This paper addresses tabletop pushing planning for objects with unknown physical properties. We propose an online autonomous learning framework based on partially observable Markov decision processes (POMDPs). Our key contributions are twofold: First, we introduce Attentive Neural Processes (ANPs) into POMDP state inference—replacing conventional particle filters—to enable efficient, differentiable, and online dynamics estimation. Second, we design the NPT-DPW planner, integrating Neural Process Trees with Double Progressive Widening to support end-to-end differentiable and scalable pushing-sequence generation. In simulation, our method achieves a 3.2× speedup in planning latency and a 27% improvement in task success rate over particle-filter-based baselines. Moreover, it demonstrates strong robustness under highly nonlinear dynamics and partial observability.
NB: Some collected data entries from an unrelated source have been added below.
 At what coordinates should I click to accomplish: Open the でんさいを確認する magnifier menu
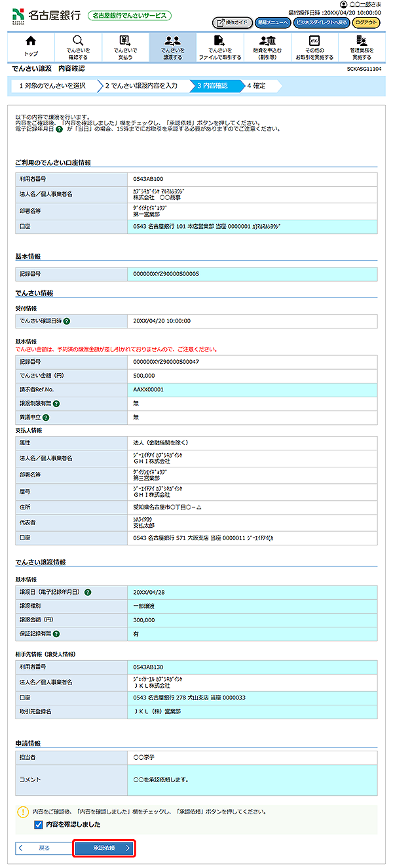pyautogui.click(x=78, y=47)
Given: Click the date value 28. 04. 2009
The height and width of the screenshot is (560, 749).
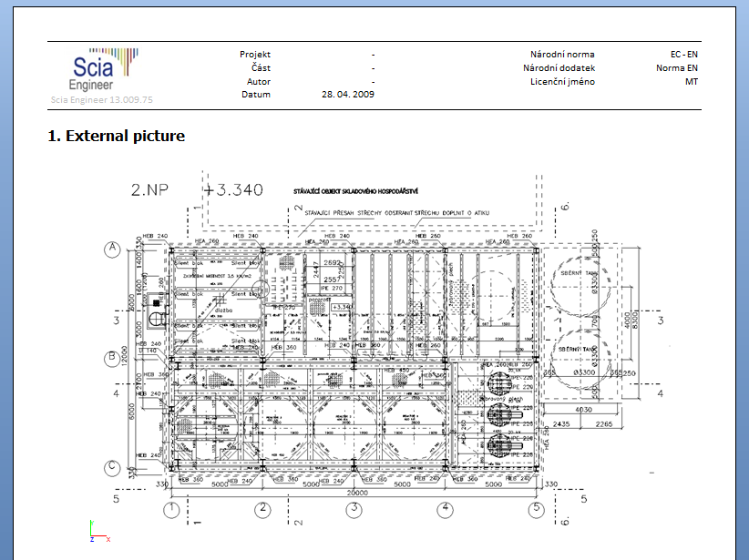Looking at the screenshot, I should pos(348,95).
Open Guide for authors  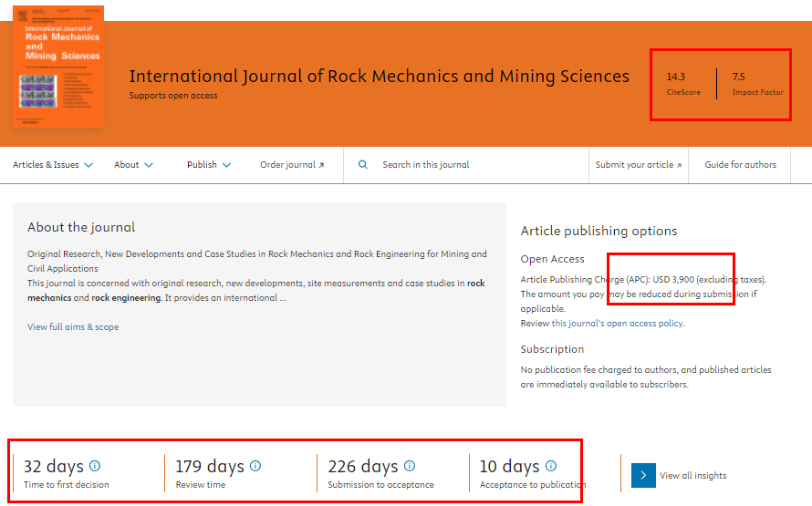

Our goal is to enable robots to plan sequences of tabletop actions to push a block with unknown physical properties to a desired goal pose on the table. We approach this problem by learning the constituent models of a Partially-Observable Markov Decision Process (POMDP), where the robot can observe the outcome of a push, but the physical properties of the block that govern the dynamics remain unknown. The pushing problem is a difficult POMDP to solve due to the challenge of state estimation. The physical properties have a nonlinear relationship with the outcomes, requiring computationally expensive methods, such as particle filters, to represent beliefs. Leveraging the Attentive Neural Process architecture, we propose to replace the particle filter with a neural network that learns the inference computation over the physical properties given a history of actions. This Neural Process is integrated into planning as the Neural Process Tree with Double Progressive Widening (NPT-DPW). Simulation results indicate that NPT-DPW generates more effective plans faster than traditional particle filter methods, even in complex pushing scenarios.